Data for the task Start Marker
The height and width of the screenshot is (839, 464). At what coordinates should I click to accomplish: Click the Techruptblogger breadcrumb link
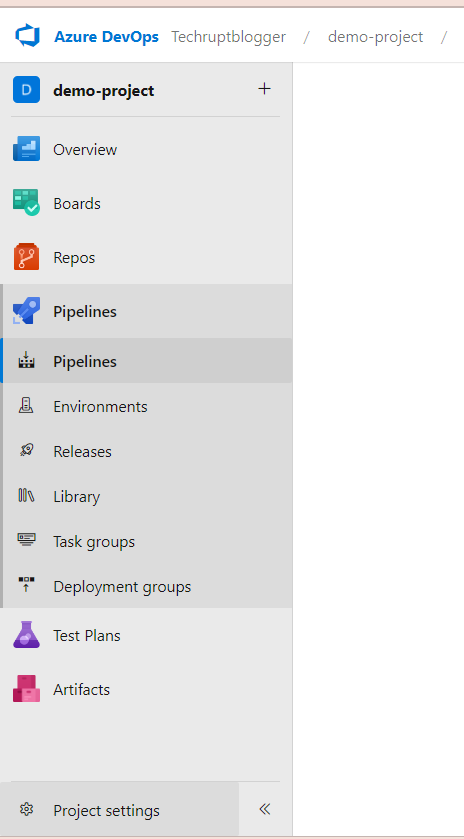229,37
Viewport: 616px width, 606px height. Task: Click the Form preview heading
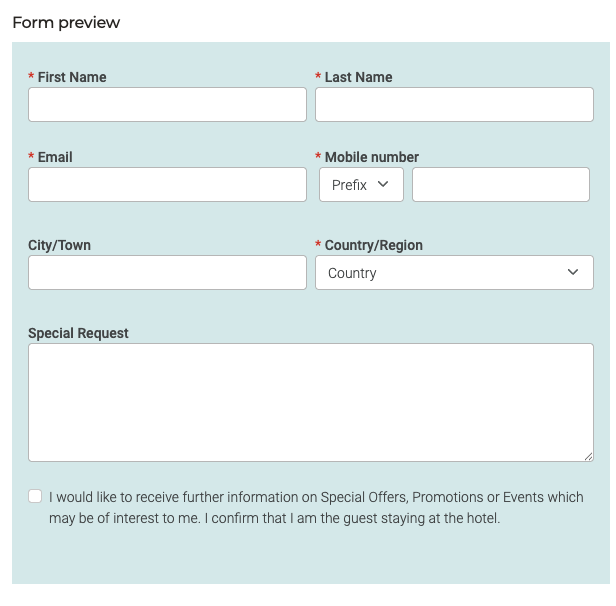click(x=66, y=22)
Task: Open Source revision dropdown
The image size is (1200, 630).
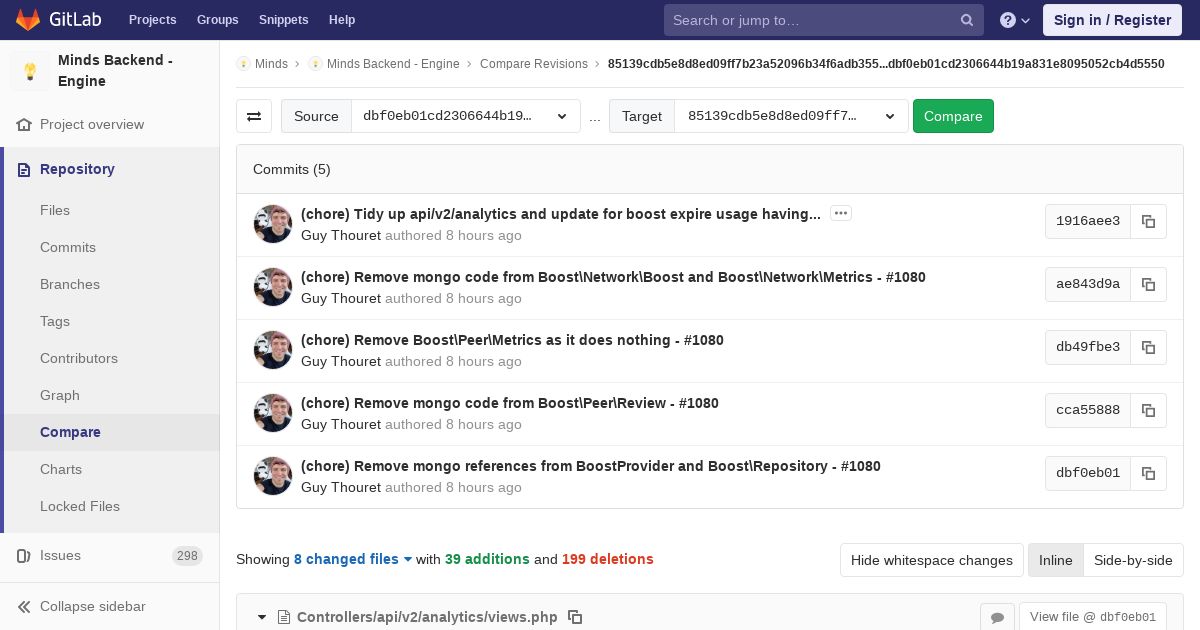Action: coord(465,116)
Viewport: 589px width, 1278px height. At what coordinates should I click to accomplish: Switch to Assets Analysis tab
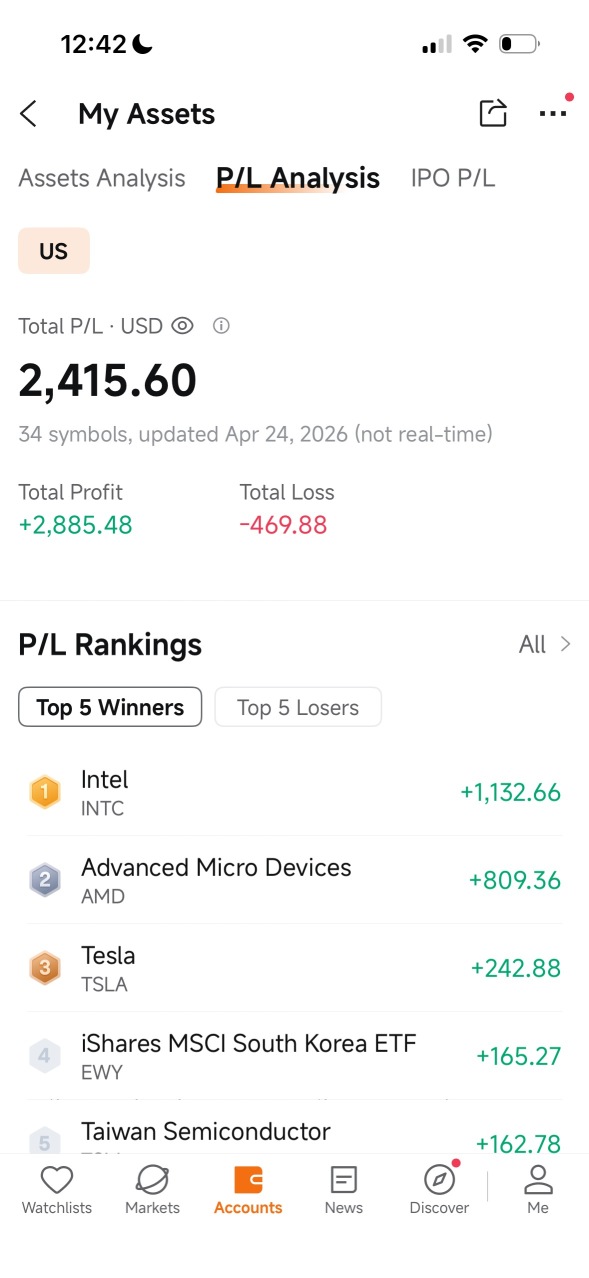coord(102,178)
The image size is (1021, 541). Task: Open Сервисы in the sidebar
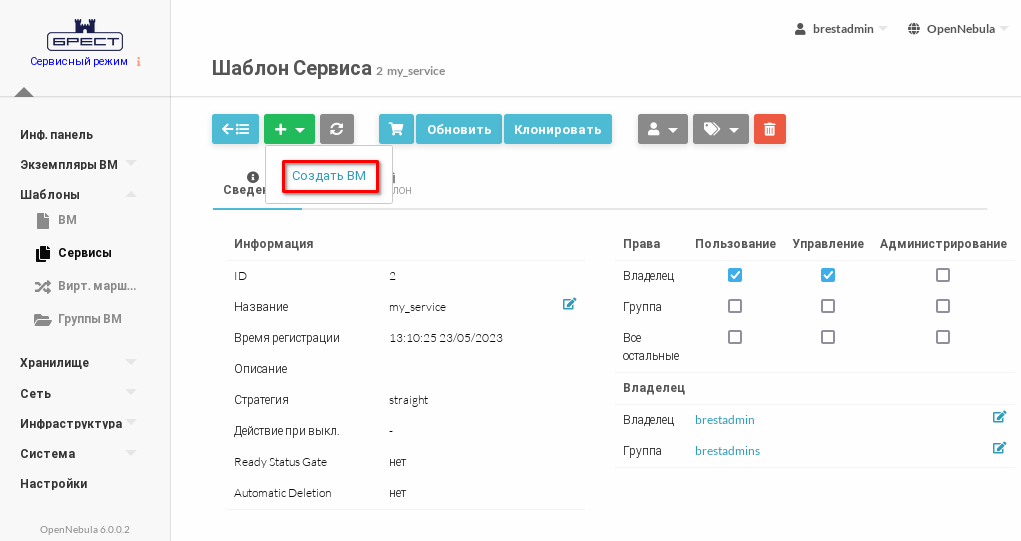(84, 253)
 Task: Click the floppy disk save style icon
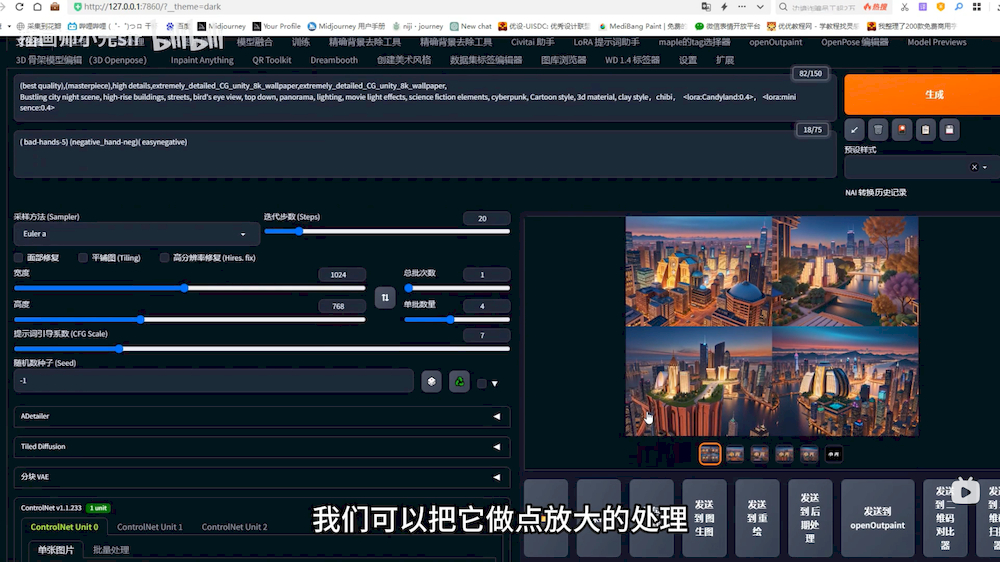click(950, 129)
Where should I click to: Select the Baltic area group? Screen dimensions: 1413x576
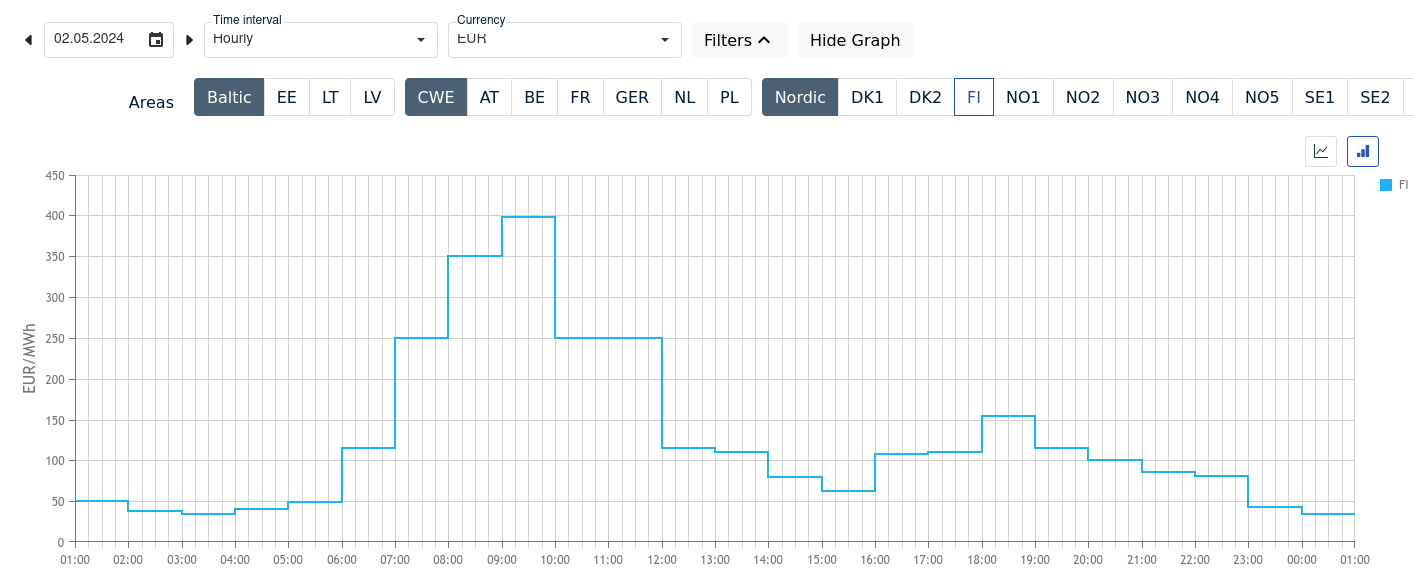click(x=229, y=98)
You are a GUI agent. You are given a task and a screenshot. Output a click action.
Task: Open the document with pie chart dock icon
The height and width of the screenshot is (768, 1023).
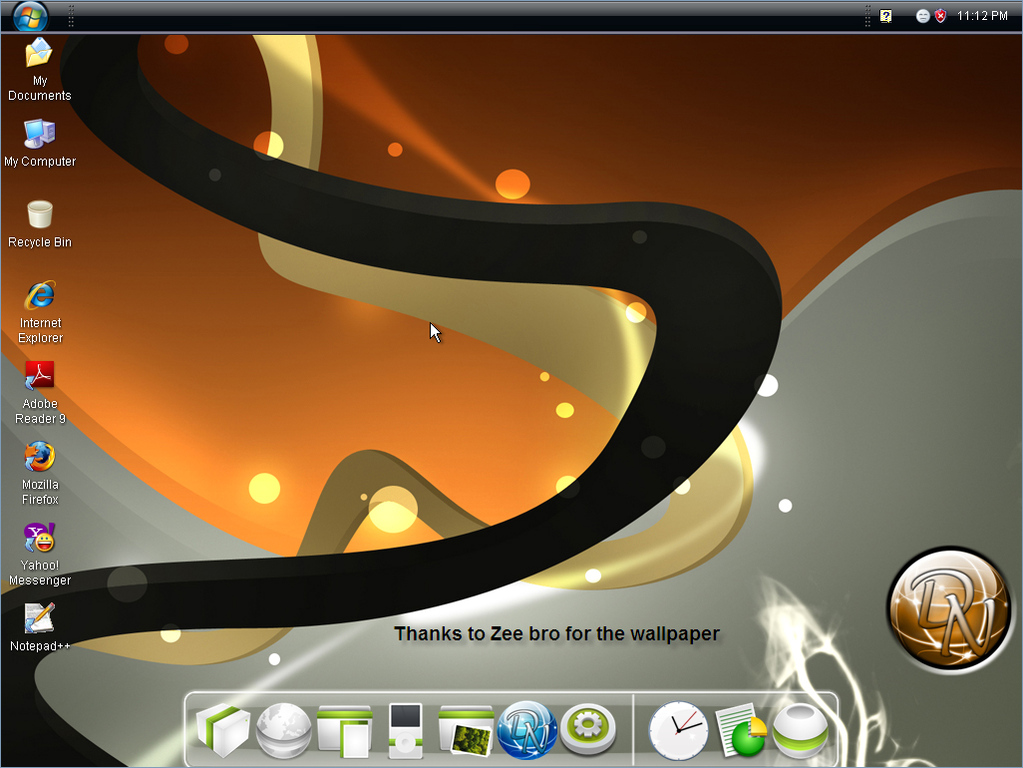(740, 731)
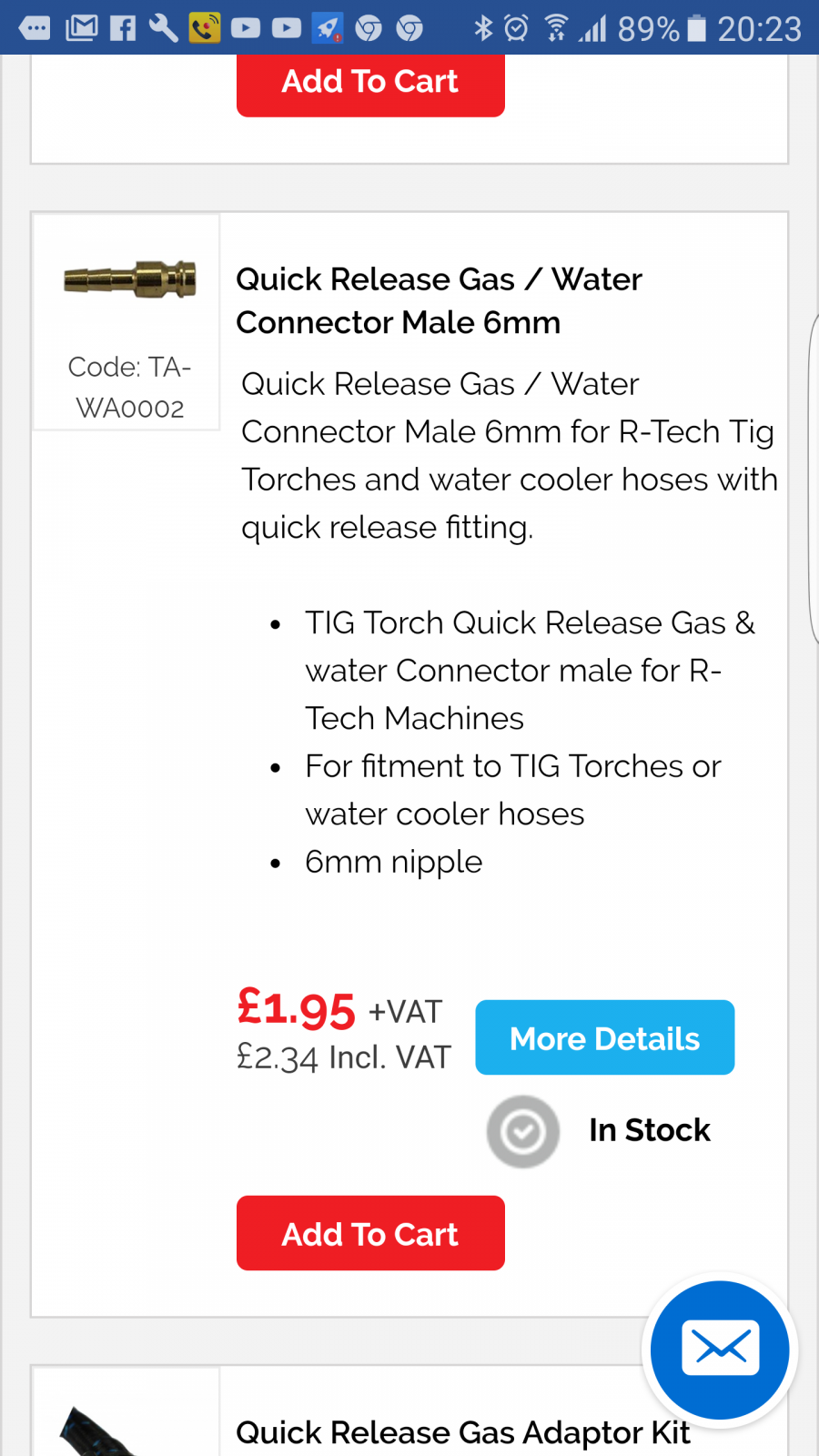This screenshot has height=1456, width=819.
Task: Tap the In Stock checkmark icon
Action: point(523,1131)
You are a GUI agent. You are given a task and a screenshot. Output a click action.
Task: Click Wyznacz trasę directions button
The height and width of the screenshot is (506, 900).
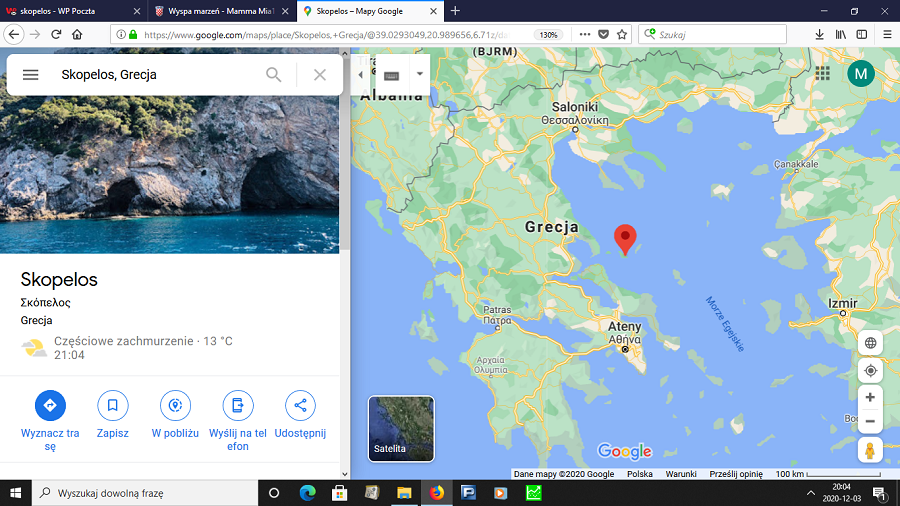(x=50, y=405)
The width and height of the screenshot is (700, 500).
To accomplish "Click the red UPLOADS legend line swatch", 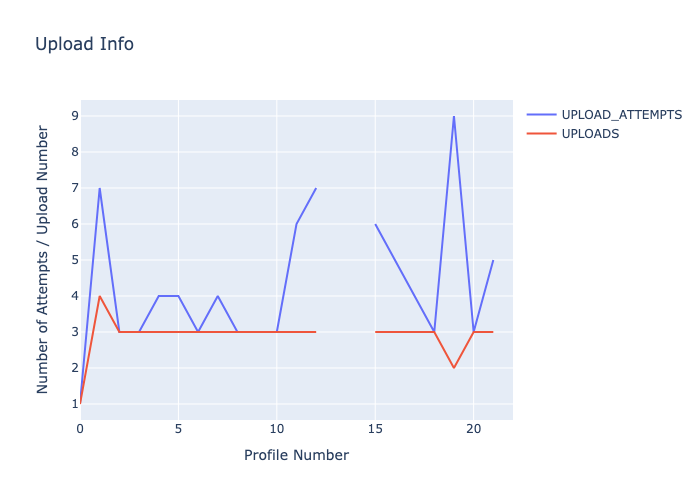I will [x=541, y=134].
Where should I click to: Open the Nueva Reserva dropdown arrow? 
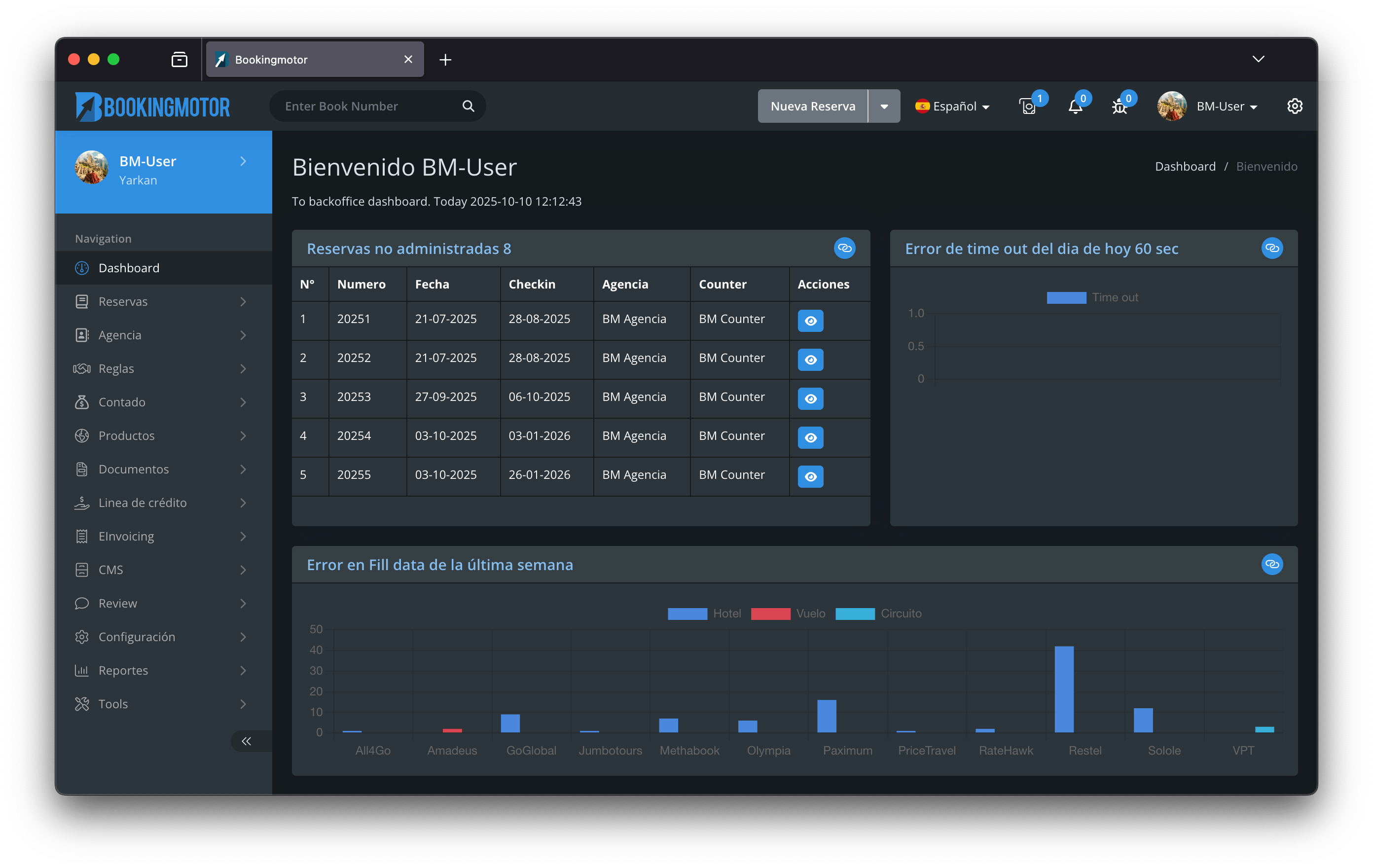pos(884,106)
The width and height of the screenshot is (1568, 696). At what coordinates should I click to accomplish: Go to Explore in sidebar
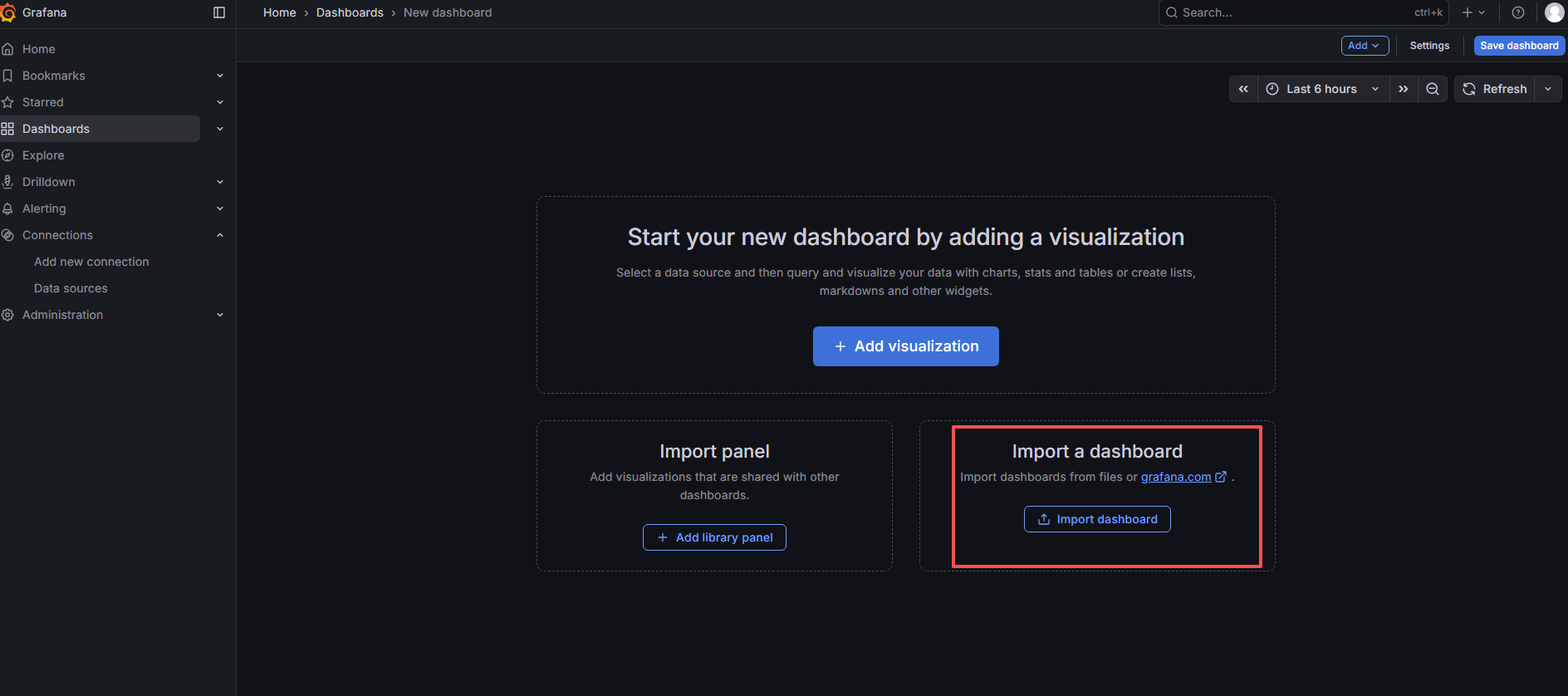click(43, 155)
Data for the task End Marker
# The problem:
Reproduce exactly the lines of the data above that run from the line with "The image size is (1200, 630)." down to the line with "Task: Open the", both ends included. Pictures do not belong in the copy.

# Answer for this exercise:
The image size is (1200, 630).
Action: coord(465,116)
Viewport: 589px width, 1278px height. At what coordinates should I click to accomplish: Switch to Assets Analysis tab
coord(102,178)
The image size is (1021, 541). Task: Open Сервисы in the sidebar
(84, 253)
 Task: Click the floppy disk save style icon
click(950, 129)
Where should I click to: Select the Baltic area group? Screen dimensions: 1413x576
click(x=229, y=98)
You are a GUI agent. You are given a task and a screenshot. Output a click action.
Task: Open the document with pie chart dock icon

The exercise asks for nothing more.